Ölduslóð, Knútur’s third effort, appeals to the more whimsical and childish elements of sentimental indie-folk. Knútur’s humble tunes build on delicate ukulele plucks and gentle acoustic strums. Take “Baby Would You Marry Me,” the album’s opener, for example. The track finds Knútur exchanging pleasantries with the Swell Season’s Markéta Irglová regarding an idealistic relationship. While the song’s playful lyrics may rub some listeners the wrong way, they really capture Knútur’s shtick. His childlike approach feels natural and heartfelt. This may not be the most sophisticated singer-songwriter record in recent memory, but it’s definitely honest in its intentions.

On Ölduslóð, Knútur sings in both English and his Icelandic. “Emma,” a song dedicated to his young daughter, features Knútur’s native language.
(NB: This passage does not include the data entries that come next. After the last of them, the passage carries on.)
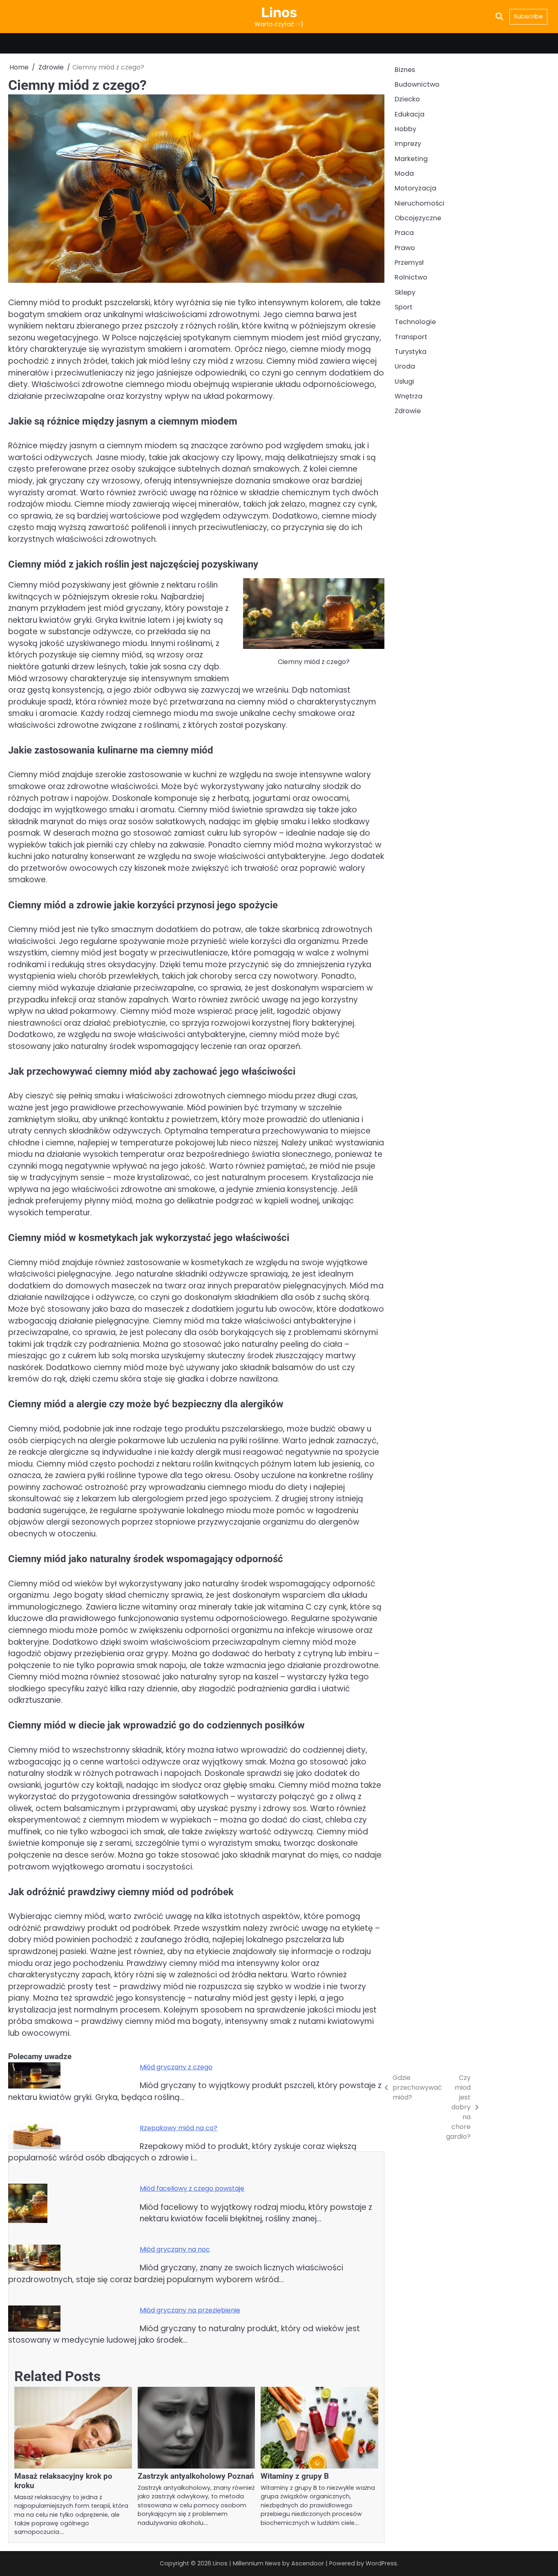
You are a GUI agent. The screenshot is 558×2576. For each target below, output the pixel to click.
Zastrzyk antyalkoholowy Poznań (196, 2476)
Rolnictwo (411, 277)
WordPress (381, 2563)
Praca (404, 233)
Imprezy (408, 144)
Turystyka (410, 352)
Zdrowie (408, 411)
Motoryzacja (415, 188)
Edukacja (409, 114)
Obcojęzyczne (418, 218)
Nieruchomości (419, 203)
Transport (411, 337)
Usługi (404, 382)
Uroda (405, 366)
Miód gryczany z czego (176, 2067)
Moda (404, 174)
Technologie (415, 322)
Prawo (405, 248)
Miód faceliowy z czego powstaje (192, 2188)
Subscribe (528, 16)
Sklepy (405, 292)
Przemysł (409, 263)
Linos (279, 12)
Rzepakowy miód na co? (178, 2128)
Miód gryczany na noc (175, 2249)
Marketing (411, 158)
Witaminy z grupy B (295, 2476)
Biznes (405, 69)
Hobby (405, 129)
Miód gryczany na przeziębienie (190, 2310)
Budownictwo (417, 84)
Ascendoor (307, 2563)
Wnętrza (408, 396)
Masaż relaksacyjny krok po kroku (63, 2480)
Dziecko (407, 99)
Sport (404, 307)
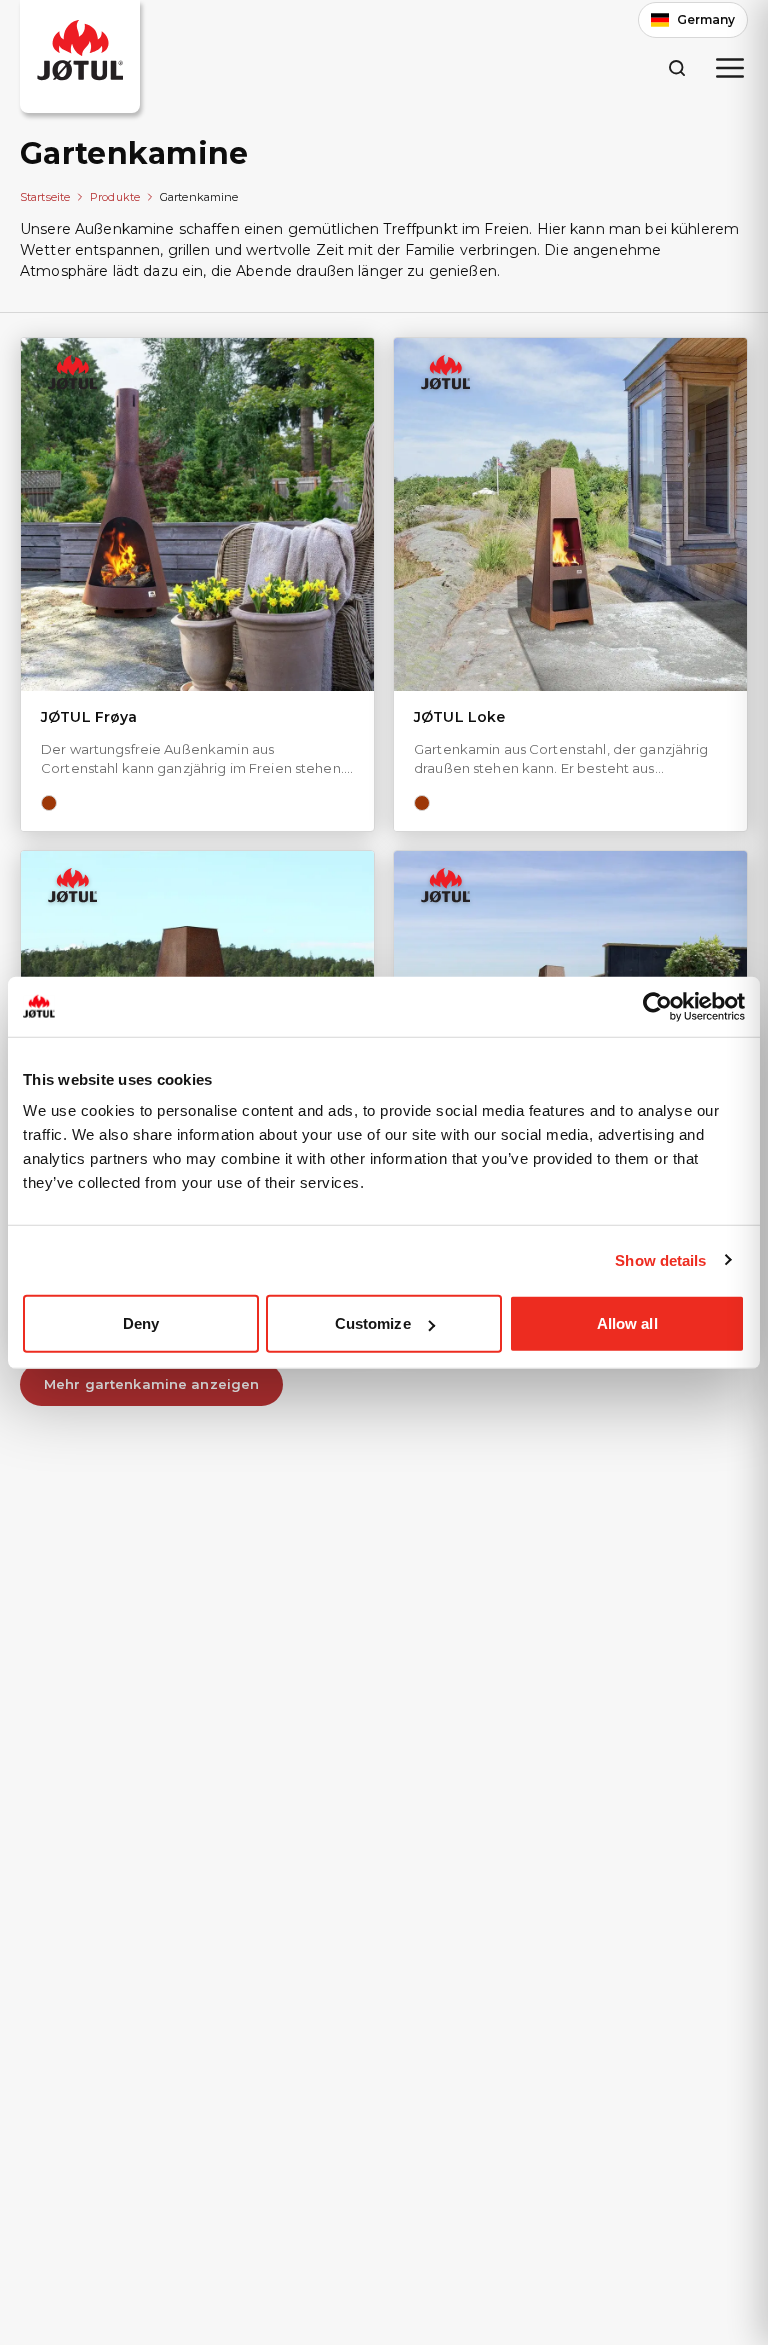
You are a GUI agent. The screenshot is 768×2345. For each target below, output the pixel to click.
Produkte (115, 197)
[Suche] (676, 67)
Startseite (45, 197)
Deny (141, 1323)
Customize (373, 1323)
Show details (660, 1259)
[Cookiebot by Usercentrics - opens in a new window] (657, 1006)
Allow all (627, 1323)
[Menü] (730, 68)
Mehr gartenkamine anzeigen (151, 1384)
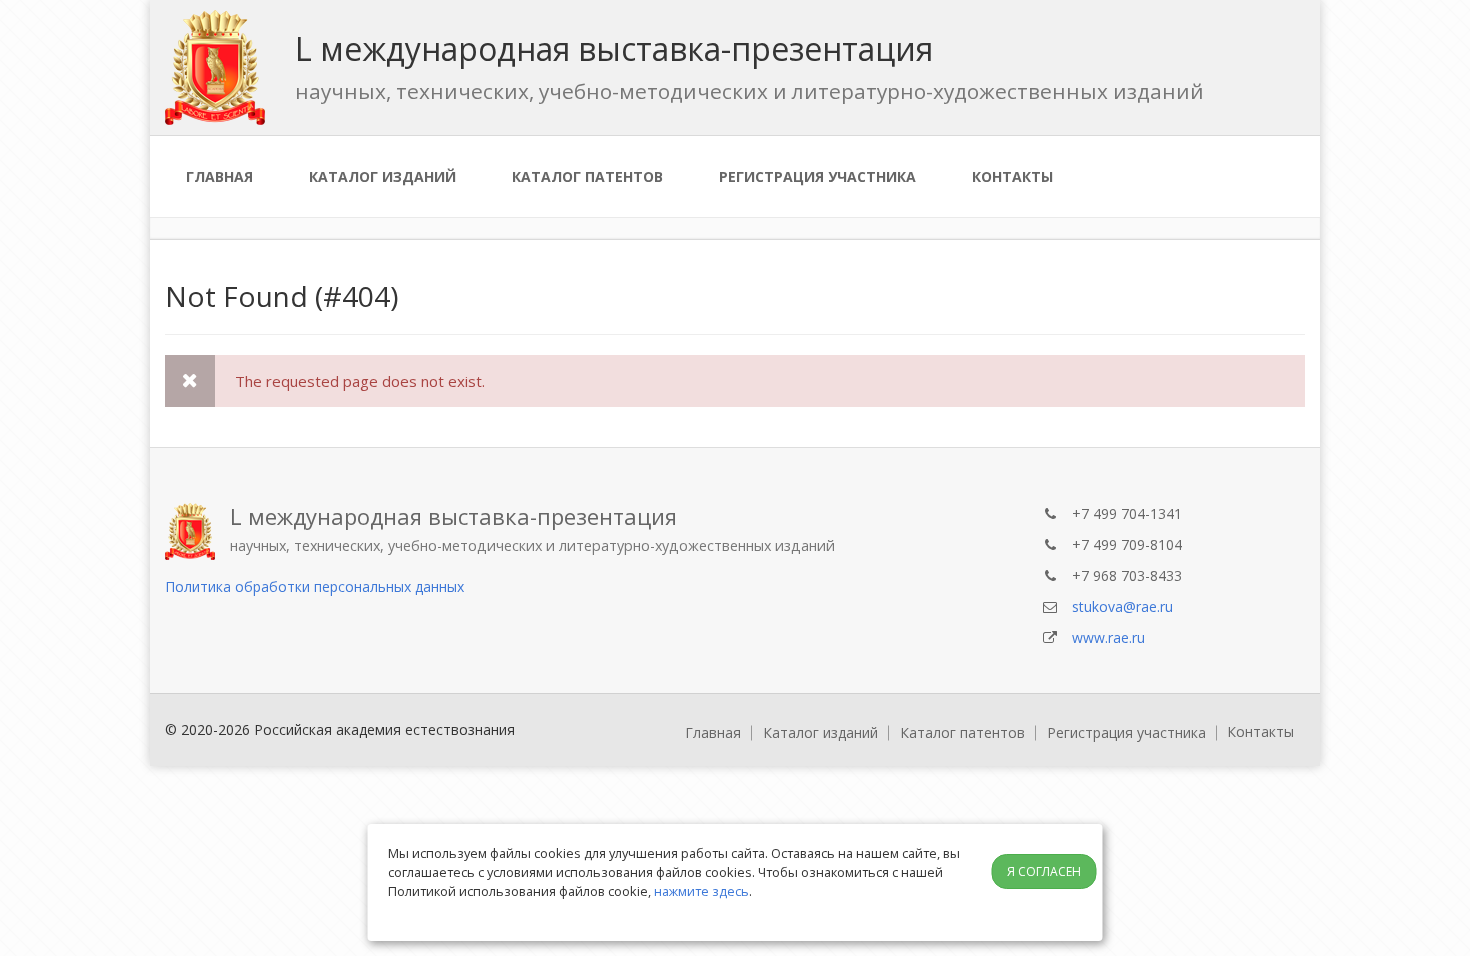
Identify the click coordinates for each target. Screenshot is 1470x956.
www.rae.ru (1108, 637)
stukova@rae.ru (1122, 606)
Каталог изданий (382, 176)
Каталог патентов (587, 176)
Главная (219, 176)
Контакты (1012, 176)
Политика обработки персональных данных (314, 586)
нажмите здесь (701, 891)
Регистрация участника (817, 176)
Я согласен (1044, 871)
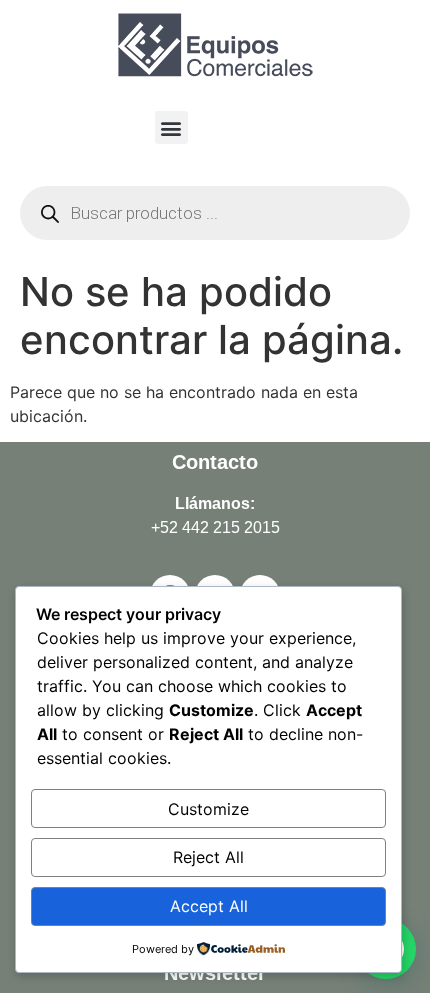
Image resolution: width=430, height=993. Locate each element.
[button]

Despite not being able to decipher a single word, Knútur’s melody bears a special kind of warmth, one that could only be crafted by a loving father. The deep bass drum and hand claps on “Komdu” add a jaunty texture to a carefree “La la la” chorus. There’s an excitable timbre in Knútur voice. His melodies aren’t weighty or pretentious, which only adds to his innocent demeanor. Knútur seems to approach music with the same wonder as a kid learning to ride a bike for the first time.

Ölduslóð isn’t the soul-searching record listeners may have come to expect from the sensitive guy in the knit sweater with an acoustic guitar, and that’s alright. Knútur didn’t need to retreat to a distant cabin in pursuit of deep introspection to write these songs. They’re simple songs about family, happiness and love in its simplest forms. Always wide-eyed, but never naïve, Ölduslóð is a record for hopeless romantics whose youthful awe has yet to fade.